● **What you should do**
No pictures go in the copy. Restate, word for word, each line from the one containing "You are a GUI" through the last line below.
▽
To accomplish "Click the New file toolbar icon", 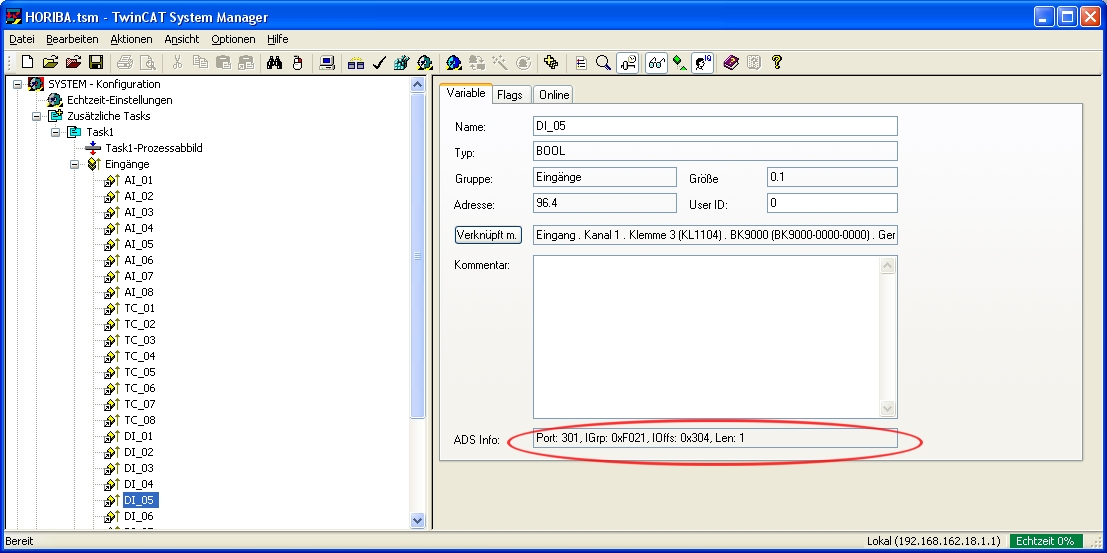I will [27, 63].
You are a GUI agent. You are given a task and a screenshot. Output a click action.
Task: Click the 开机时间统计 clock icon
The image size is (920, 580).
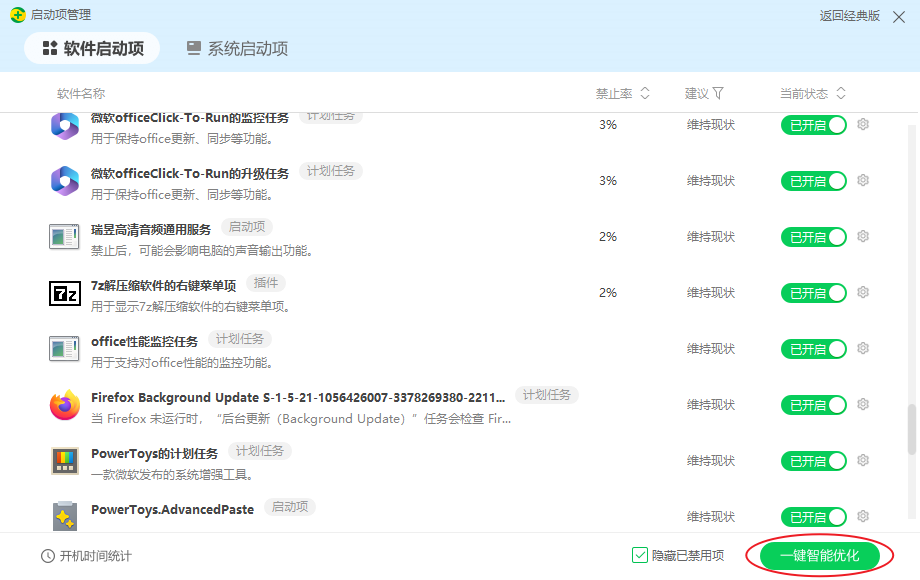click(48, 556)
△
● **Expected answer**
You are a GUI agent. You are given a task and a screenshot. Output a click action.
Task: Click the 开机时间统计 clock icon
The image size is (920, 580).
click(48, 556)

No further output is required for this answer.